Вторым спектаклем Олега в Киеве стал «Овод». У него в нем было два эпизода: один с «ниточкой», другой – без «ниточки» (роль маленькая, умещается на одном листке и не требует ниточки, скрепляющей листки с текстом роли. – А. Г.): нищий – оборванец на паперти и солдат, который расстреливал Феличе Ривареса. Ривареса в «Оводе» играл Юрий Сергеевич Лавров. Олег cыграл в этом спектакле не больше двух раз, потому что состроил на паперти какую-то невообразимую рожу, чем очень рассмешил Лаврова. Он вызвал Олега в свою грим-уборную, попросил еще раз показать эту рожу – они посмеялись вместе. Потом попросил еще раз, и они опять посмеялись. После чего он распорядился Борисова в этом спектакле заменить.
В наследство от Олега эта роль в «Оводе» досталась Юрию Мажуге. Олег не только рассказал Мажуге, что нужно делать, но даже поползал по сцене вместе с ним.
С первых дней в киевском театре Олег, несмотря на молодость, легко вошел в коллектив. Как и в Школе-студии – в меру хулиганистый, веселый, выдумщик страшный. Он участвовал в театре во всех футбольных матчах, устраивал капустники. Группами ездили на рыбалку, все вместе – на днепровский пляж в выходные дни.
Потом этот коллектив, в который он так легко влился, в полном составе его и предал. Пережить успех молодого талантливого актера в театре не смогли. Ни кое-кто из стариков, занимавших в театре особое положение, ни ровесники Олега. Но все это было потом.
Пока же – вводы, «комсомольцы», «ревкомовцы», «подпольщики»… Обойтись без этого молодым артистам было невозможно. Не стоит забывать о времени, с которого началась театральная жизнь Олега Борисова, и о привычном для любого, наверное, театра, а для театра, входившего в число лучших в стране, привычном вдвойне главенстве старых, знаменитых артистов: в Киеве таковыми безусловно были Юрий Лавров, Виктор Халатов, Михаил Романов, Михаил Белоусов, Евгения Опалова… Весь репертуар принадлежал им. Это не обсуждалось. По умолчании предлагалось ждать. «Не торопитесь, успеете», – витало в театральном воздухе.
Молодежь между тем в Театре им. Леси Украинки собралась боевитая, всем хотелось играть, причем играть много и – желательно – главные роли, и постепенно сложилась оппозиция по отношению к 40—45-летним «старикам», не признававшим тех, кто был моложе их на 20–25 лет.

*Что сделать*:
1 – Кто, судя по фрагменту, играл Ривареса в «Оводе»?
2 – Согласуются ли с фрагментом эти утверждения? (a) После Олега его роль в «Оводе» перешла к Юрию Мажуге. (b) Олег сыграл в «Оводе» больше десяти раз. (c) Олег не принимал участия в театральных футбольных матчах.
3 – Выпишите из фрагмента без изменений отрезок, начиная со слов "Вторым спектаклем Олега" и заканчивая словами "вместе с ним.".
Этот материал никак не связан с фрагментом выше.

[Записи о расположении элементов на экране]
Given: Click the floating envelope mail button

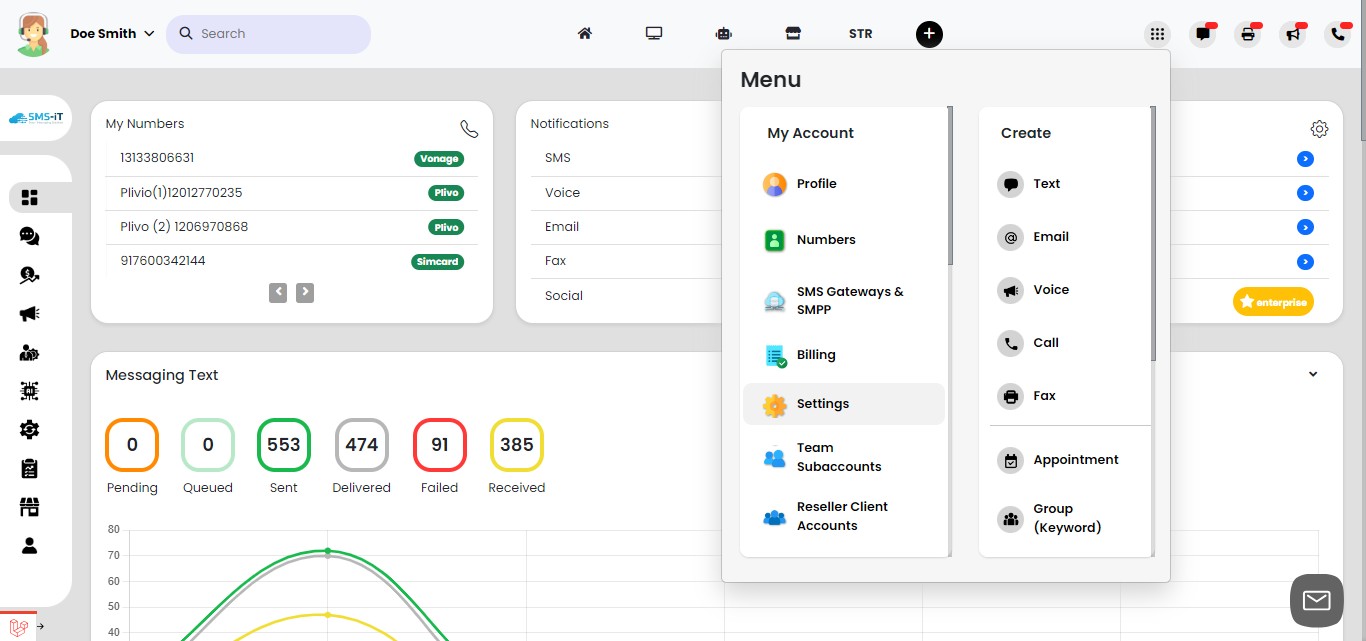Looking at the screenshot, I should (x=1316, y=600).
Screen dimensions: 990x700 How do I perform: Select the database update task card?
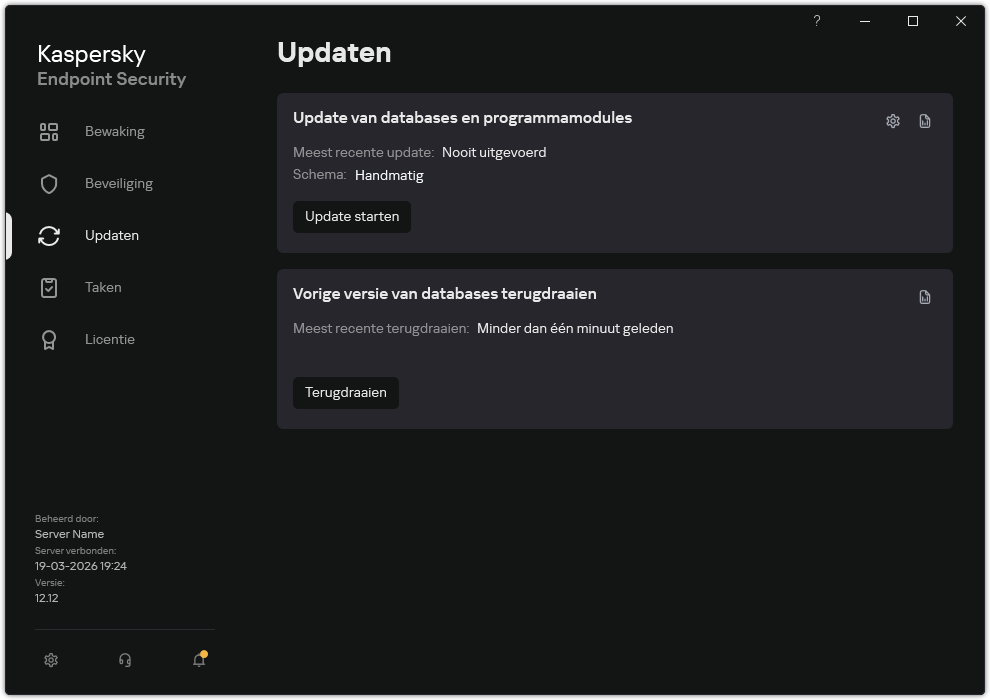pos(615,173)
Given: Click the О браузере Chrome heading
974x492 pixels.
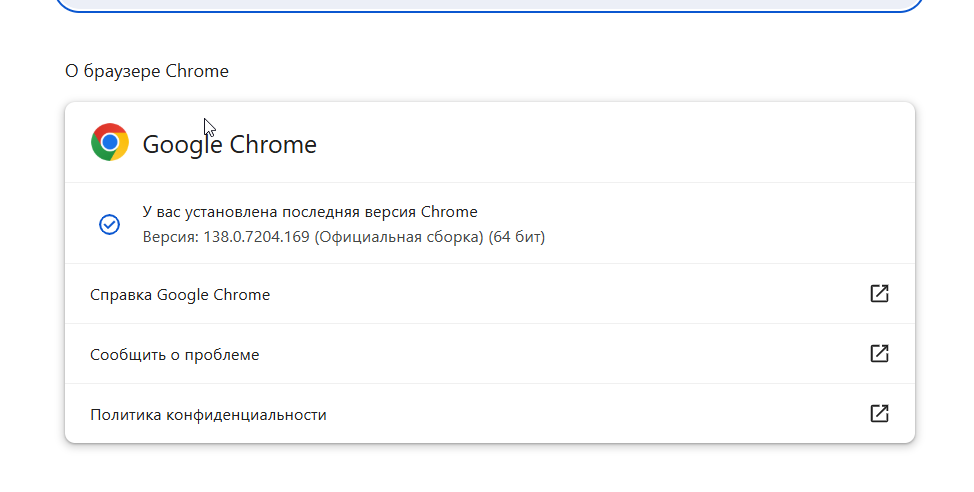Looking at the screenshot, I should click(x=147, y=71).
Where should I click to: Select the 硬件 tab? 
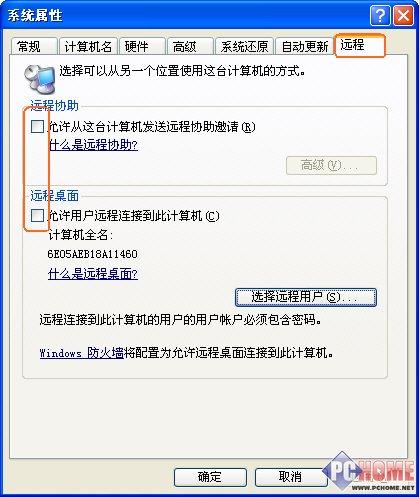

*Готовые ответы*:
1 – Юрий Сергеевич Лавров.

2 –
(a) Да: «В наследство от Олега эта роль в „Оводе“ досталась Юрию Мажуге».
(b) Нет: «не больше двух раз».
(c) Нет: «Он участвовал в театре во всех футбольных матчах».

3 –
Вторым спектаклем Олега в Киеве стал «Овод». У него в нем было два эпизода: один с «ниточкой», другой – без «ниточки» (роль маленькая, умещается на одном листке и не требует ниточки, скрепляющей листки с текстом роли. – А. Г.): нищий – оборванец на паперти и солдат, который расстреливал Феличе Ривареса. Ривареса в «Оводе» играл Юрий Сергеевич Лавров. Олег cыграл в этом спектакле не больше двух раз, потому что состроил на паперти какую-то невообразимую рожу, чем очень рассмешил Лаврова. Он вызвал Олега в свою грим-уборную, попросил еще раз показать эту рожу – они посмеялись вместе. Потом попросил еще раз, и они опять посмеялись. После чего он распорядился Борисова в этом спектакле заменить.
В наследство от Олега эта роль в «Оводе» досталась Юрию Мажуге. Олег не только рассказал Мажуге, что нужно делать, но даже поползал по сцене вместе с ним.